| October 6, 2:57 PM, 2008 · Sentences · Previous · Next |
By Wyatt Mason
Last Thursday night I listened to–did not watch–the great rhetorical death-match. Reduced as I was to a pair of absorbing ears, I had little capacity the next morning to engage with reports of the whiteness of one of the participant’s teeth; no opinion on the the dress of the other nor on myriad makeup choices–the lipstick’s shade; the eye-shadow’s abundance–much less any insights into body language–potent comparisons of posture, of stance, of gesture–that each brought to bear when delivering, by the way, their words. Alas, all I had to go on were them thar words. And at the level of language and comprehensibility, and in the wake of the superficial parsings that blocked the wide middle of the commentatorial field, I was reduced, through the weekend, to feeling as though into my oatmeal someone had mortar-and-pestled a mortal dose of pills labeled: “Warning: Kill kill kill kills.”
Somewhat reassuringly, an immersion in today’s chilly e-bathwater suggests that I am far from alone in finding almost intolerable the latest attempt to suggest that a politician who speaks in a vacant, incomprehensible patois is a flag-bearer for authenticity, readiness, sagacity.

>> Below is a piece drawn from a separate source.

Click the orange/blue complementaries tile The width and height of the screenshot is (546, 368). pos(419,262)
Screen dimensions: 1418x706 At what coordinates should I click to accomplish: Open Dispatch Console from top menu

All this has me looking backward to last spring, lovely for its pristinely un-Palinated landscape, when I made my first post for this page. Then, I mentioned the work of J. Mitchell Morse (1912–2004), an out-of-print professor of English who wrote intelligently throughout his career, with especial emphasis on the abuse of the English language by our population and how that self-abuse would be the guarantor of the political, moral, and functional decline of our republic. “To the extent that the establishment depends on the inarticulacy of the governed, good writing is inherently subversive.” Given that statistics tell us that our population does not read any more, another issue this election raises is the extent to which good speaking offers any similar possibility for subversion. At this point, I’d take the negative of that statement, and hope that the insensate maunderings of an (allegedly) attractive fraud will contribute to another, better subversion.